"Git up!"
"Why do you want me to get up?"
"Caus I'm goin to wup ya!"
"Why are you going to whip me?"
"Caus I picked ya!"
Needless to say the couple quickly left the bar. The locals were a little uptight with strangers. Actually the fights that occurred were few, and out-of-towners were usually the culprits. I had a glass thrown over my head a few times, busting on the wall, and some dude who was all fucked up threw somebody's bike through the front window. Otherwise things were mostly quiet. The sole purpose of going to the Buoy was to get drunk. I never arrived before 10 o'clock at night and usually stayed till around 2am. Went out a couple times to smoke a joint or see what was going on in the Sand Bar across the street. Bars were not known for food back then, but the Buoy did serve a decent pizza pie for $1.75 being made by whoever happened to be working the bar that night.

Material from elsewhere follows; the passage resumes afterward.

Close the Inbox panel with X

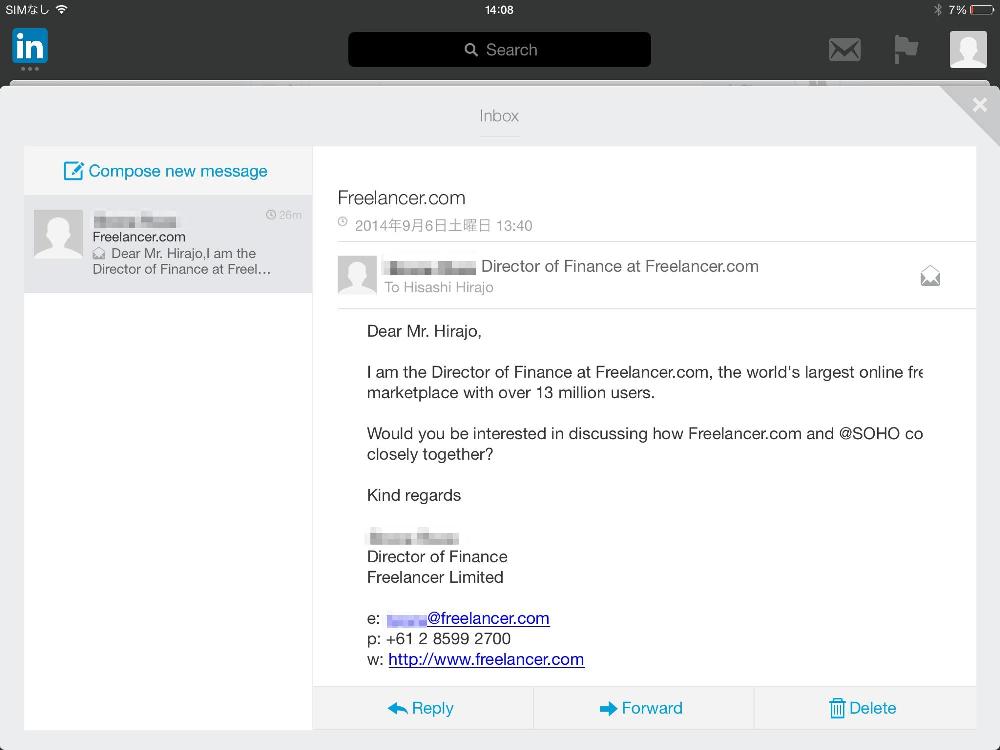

Pizza was almost as good as Sam's in East Hampton. Man, if I drank to much and got sick, I'd go to one of the telephone booth size bathrooms in the back of the bar, and puke, then be ready to drink more, to the sound "I can't get no satisfaction" by the Stones playing on the jukebox. There was a cigarette machine with Marlboro's for 55 cents a pack, and a small pool table in the back. Cap Amundsen, a local seascape artist, usually hung out there playing pool. Most customers, from age 18 up to their 30's and usually mostly male, drank either shots or beer. Although it may have once been, this was not a old man's bar. A woman named Sonja Connors worked the day shift in the bar, but I was never in the place as I did my drinking at night. Night bartenders were mostly women. Sometimes the Budweiser was stale and you'd have to put some salt in it, but what did you want for 25 cents a glass. The joint finally closed in the mid-eighties and became a steakhouse known as Ryerson's, then a Chinese restaurant, a seafood joint, and the last time I passed by appeared to now be closed. You can't really run a bar nowadays without a good restaurant along with it. The Black Buoy stands sorely missed by not a few of the locals in Sag harbor. Respectable it was not, but the greatest drinking bar in Sag Harbor ever!